14 more sue archdiocese claiming abuse by priest



By Dan Horn
The Cincinnati Enquirer

Fourteen men claimed in a lawsuit Tuesday that the Archdiocese of Cincinnati failed to protect them from a sexually abusive priest.

The lawsuit is one of three this year that accuse the Rev. Lawrence Strittmatter of molesting teenage boys in the 1960s, '70s and '80s.

A total of 24 men now have claims pending against Strittmatter and the archdiocese, making the lawsuit the largest of its kind in Greater Cincinnati since the priest abuse scandal erupted last year.

As in the earlier lawsuits, the suit filed Tuesday in Hamilton County Common Pleas Court claims church officials knew or should have known that Strittmatter was a threat to children.

"This confirms the pattern and, in fact, the policy of keeping these things concealed, of not addressing them properly and of not turning them over to authorities," said Konrad Kircher, the attorney who has filed all three lawsuits.

Church officials say they never attempted to hide abuse allegations and have been as open about Strittmatter's case as the law allows.

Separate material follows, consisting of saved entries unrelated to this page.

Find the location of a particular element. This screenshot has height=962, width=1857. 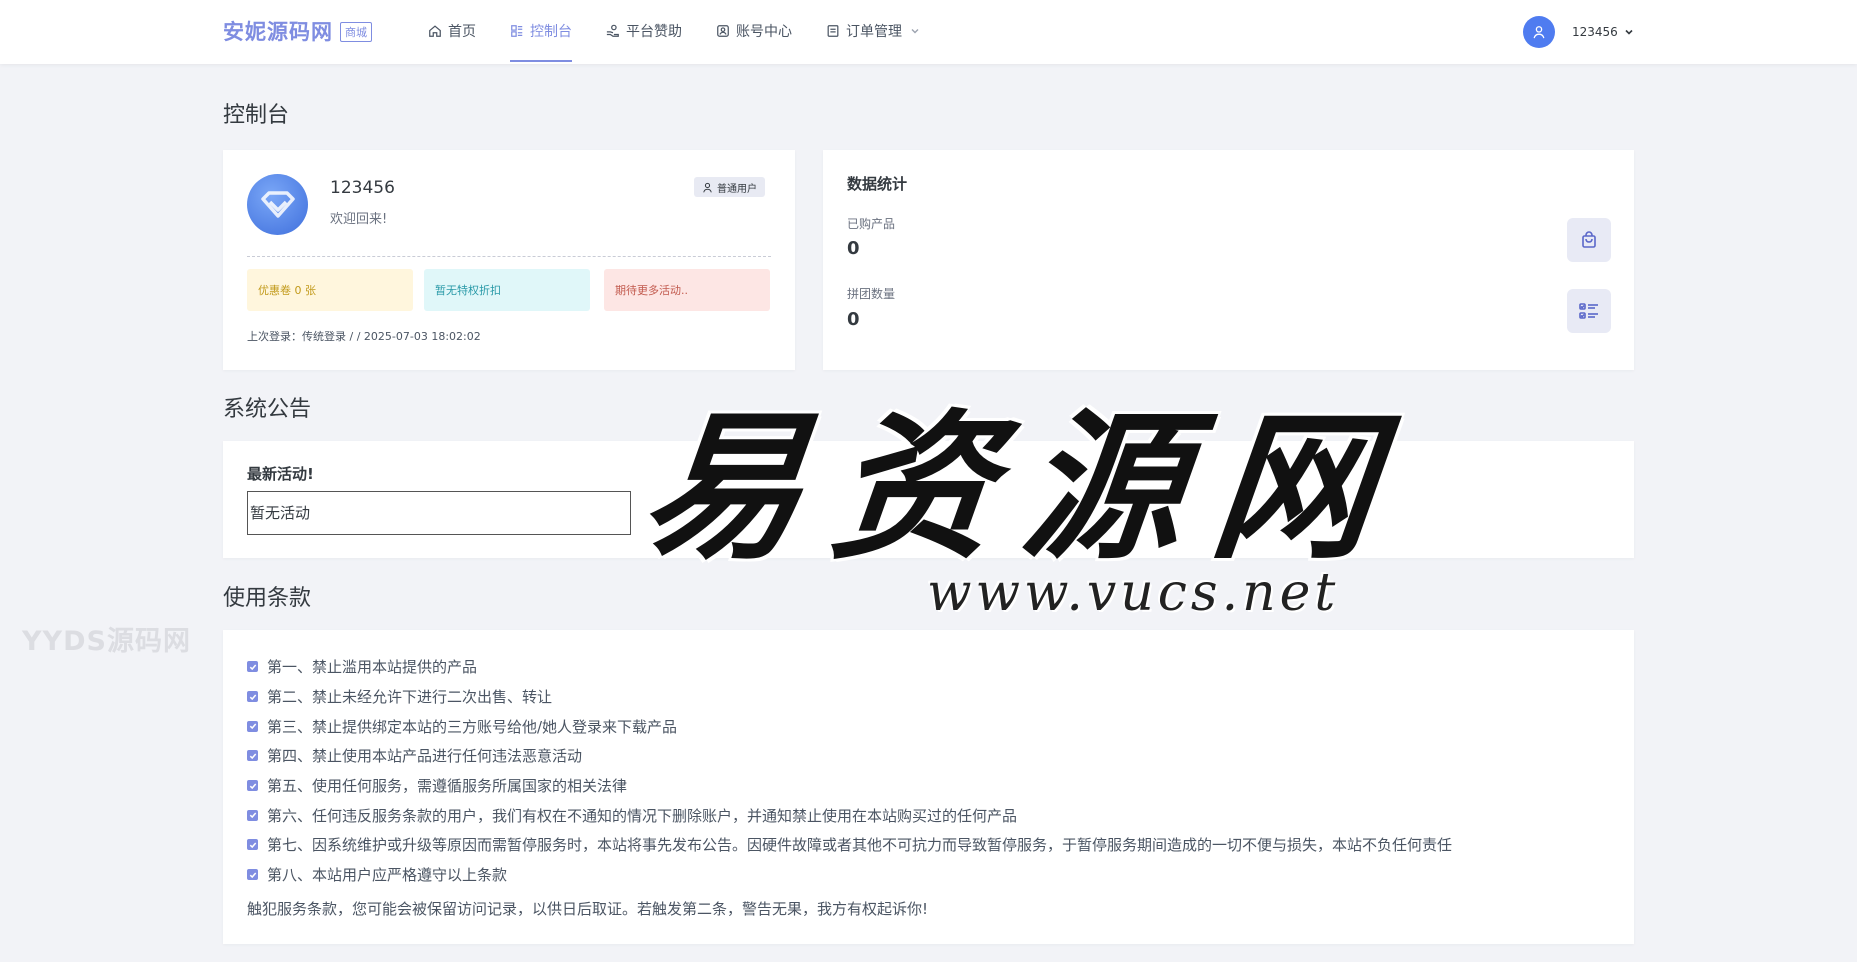

stats-card: 数据统计 已购产品 0 拼团数量 0 is located at coordinates (1228, 260).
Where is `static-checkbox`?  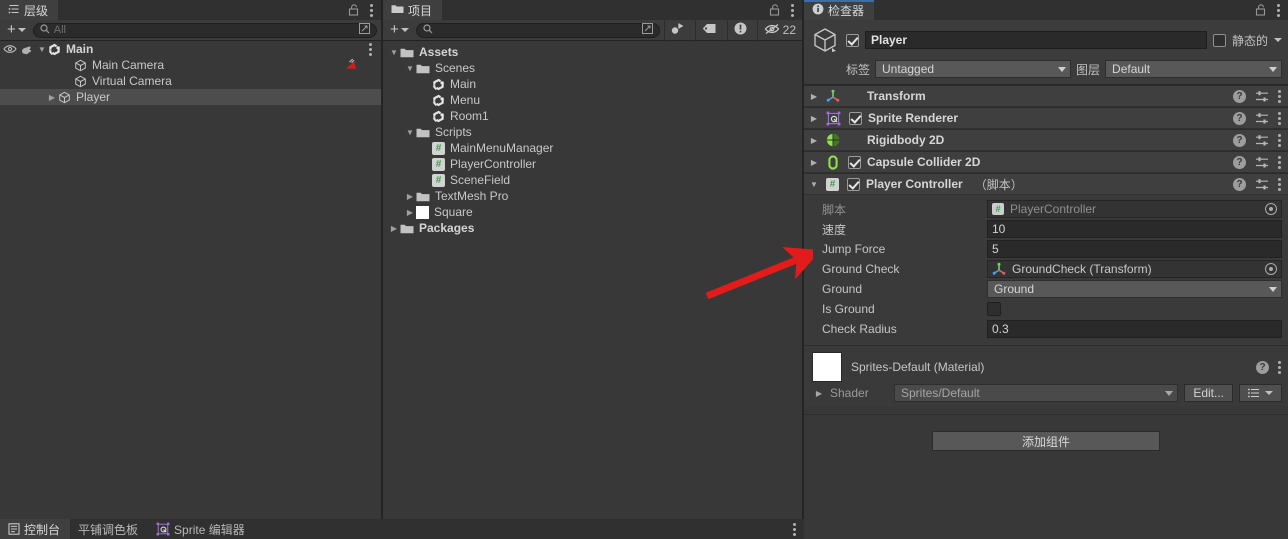 static-checkbox is located at coordinates (1219, 40).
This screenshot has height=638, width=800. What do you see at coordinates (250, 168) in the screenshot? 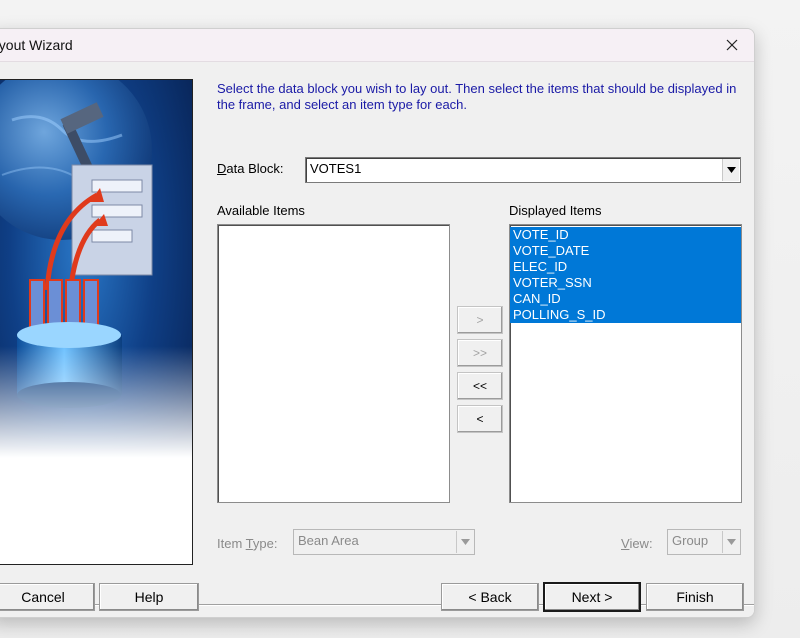
I see `data-block-label: Data Block:` at bounding box center [250, 168].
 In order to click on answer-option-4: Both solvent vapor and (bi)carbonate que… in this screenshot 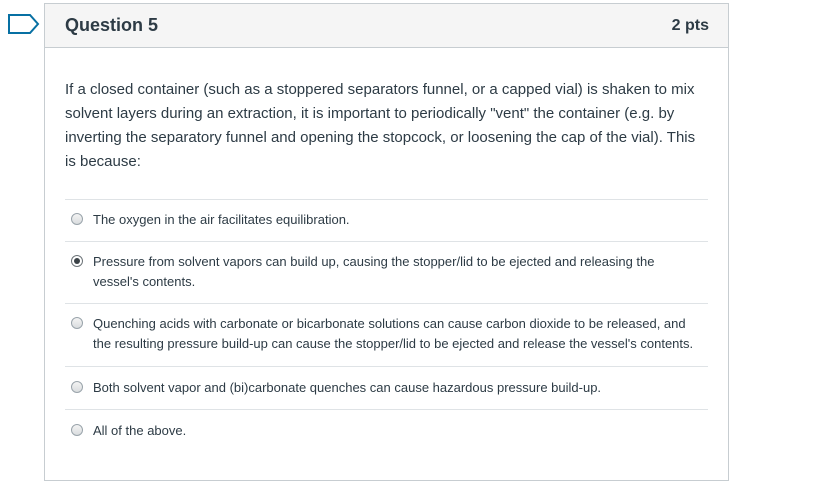, I will do `click(386, 388)`.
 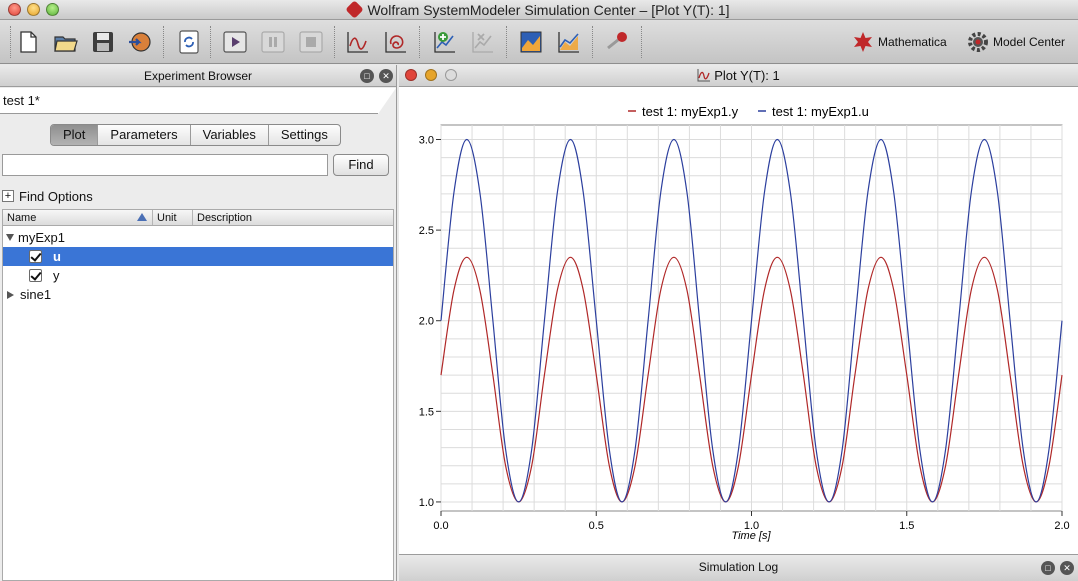 I want to click on mathematica-label: Mathematica, so click(x=912, y=42).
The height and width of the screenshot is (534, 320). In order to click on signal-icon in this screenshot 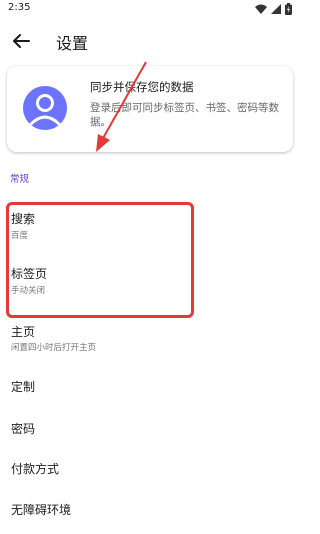, I will do `click(276, 9)`.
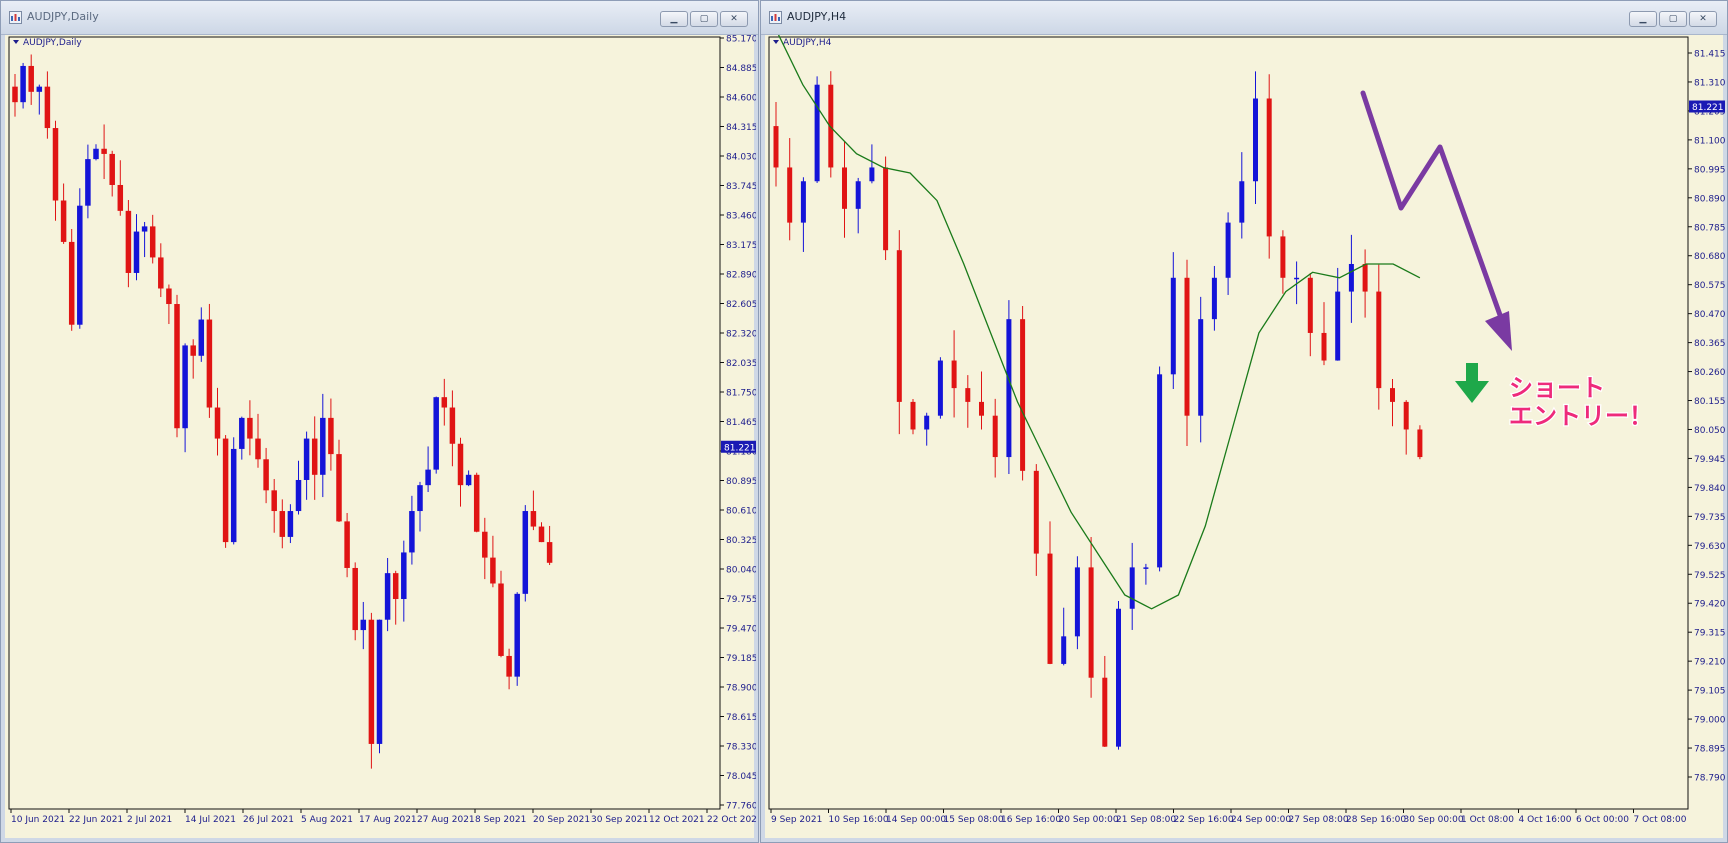 Image resolution: width=1728 pixels, height=843 pixels. I want to click on x-tick-label: 27 Sep 08:00, so click(1319, 820).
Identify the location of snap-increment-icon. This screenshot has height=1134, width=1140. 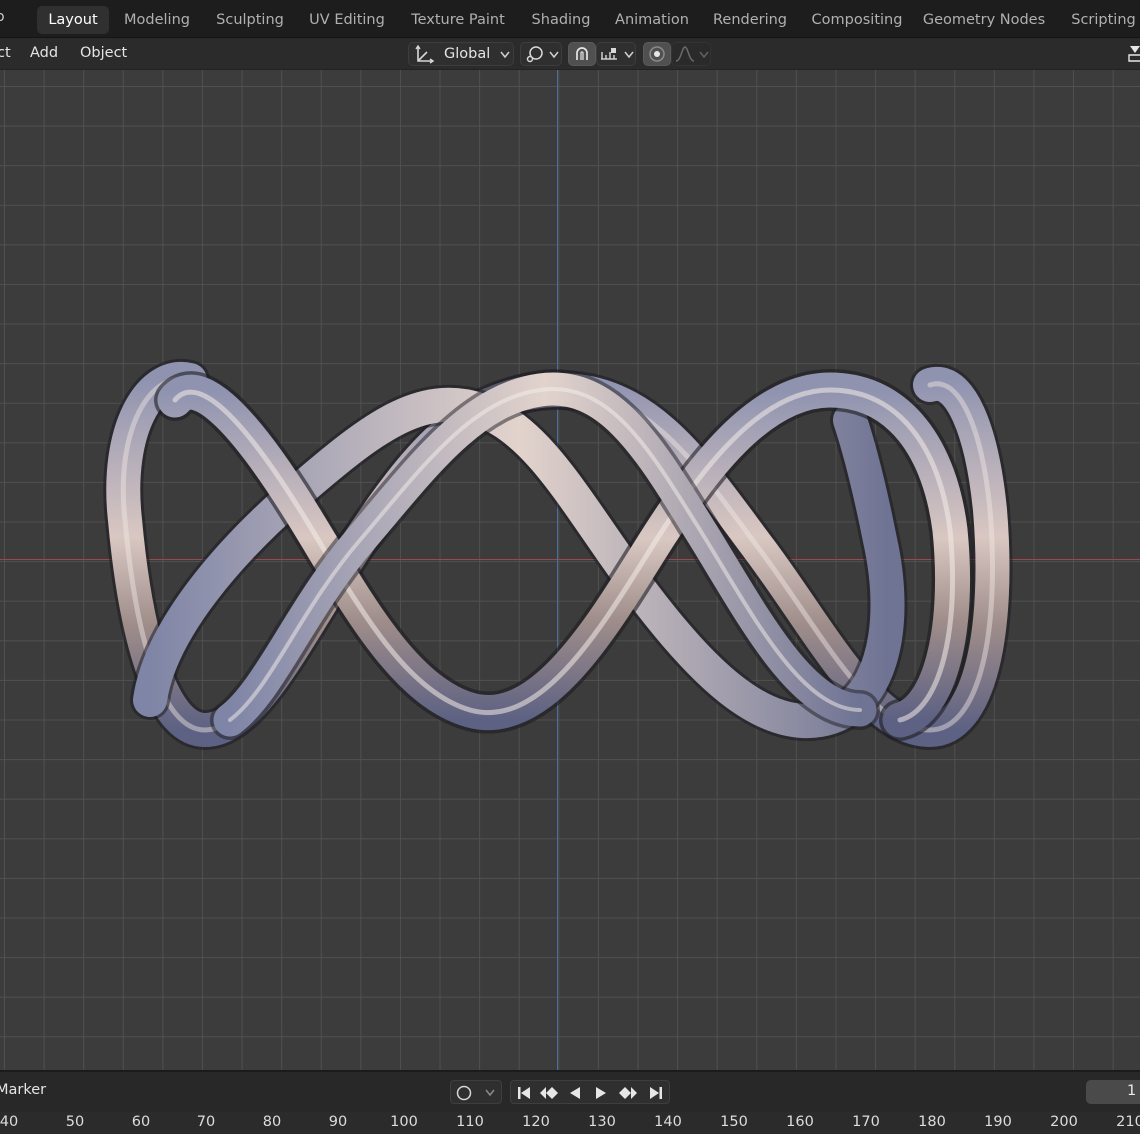
(609, 54).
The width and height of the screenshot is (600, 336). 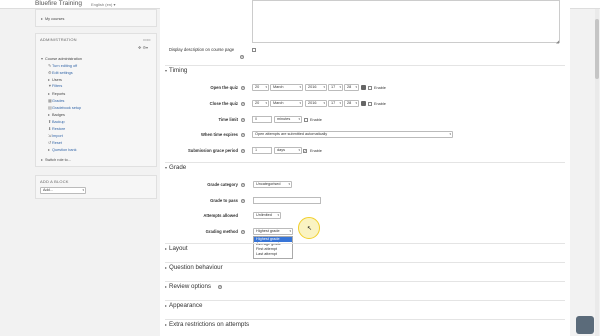 What do you see at coordinates (56, 128) in the screenshot?
I see `sidebar-item-restore: ⬇Restore` at bounding box center [56, 128].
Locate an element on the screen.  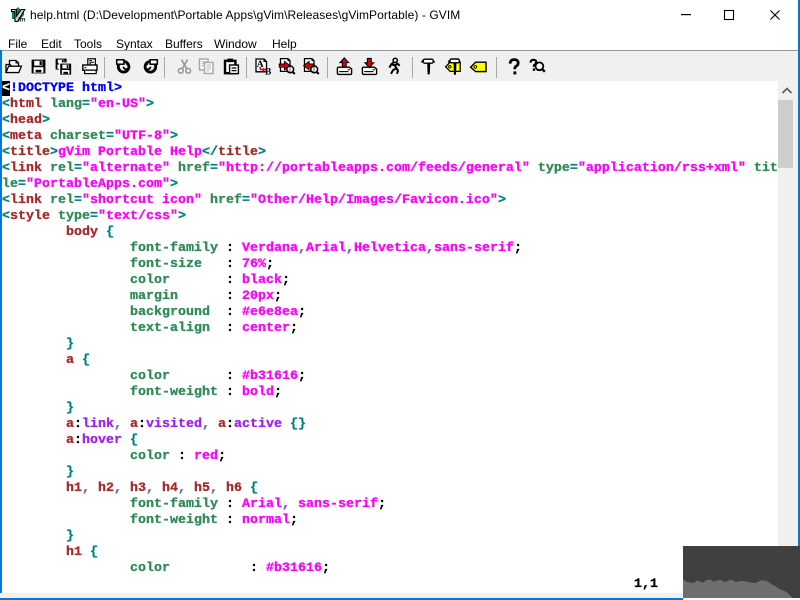
svg-text: B is located at coordinates (268, 72).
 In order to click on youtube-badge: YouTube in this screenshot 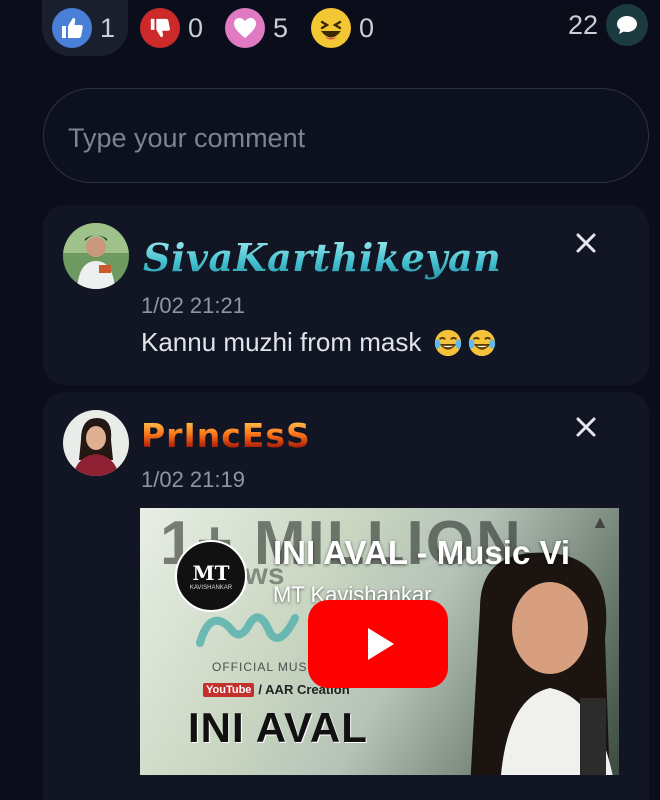, I will do `click(229, 690)`.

They say Strittmatter was sent to a New Mexico treatment facility for counseling in 1988 after a man complained he had been molested years earlier. A second complaint about past abuse prompted the priest's suspension last year.

Archdiocese spokesman Dan Andriacco said Strittmatter has admitted he abused both boys. Strittmatter could not be reached Tuesday. and his lawyer, Perry Ancona, declined comment.

Strittmatter has never been charged with a crime.

"We're sorry he ever abused anybody," Andriacco said.

He said church records indicate the complaints in 1988 and last year were the only specific allegations of abuse that the archdiocese received about Strittmatter until the lawsuits were filed this year.

But according to Kircher, church officials were warned about Strittmatter as early as the 1960s, when the mother of a teenage boy complained to another priest at Resurrection of Our Lord parish in West Price Hill.

He also cited a 1996 agreement between the archdiocese and one of Strittmatter's accusers. According to the agreement, church officials agreed to provide counseling to the alleged victim and give free Catholic school tuition to his two children in exchange for his promise not to sue the archdiocese.

Kircher's lawsuit claims that agreement is now void because the archdiocese failed to disclose that Strittmatter abused other children.

"He believed he was an isolated victim," Kircher said. "They never told him there were other victims."

The 24 men in the lawsuits are identified only as John Does, but Kircher said they include police officers, construction workers, doctors and bankers. "These are a lot of upstanding citizens," he said.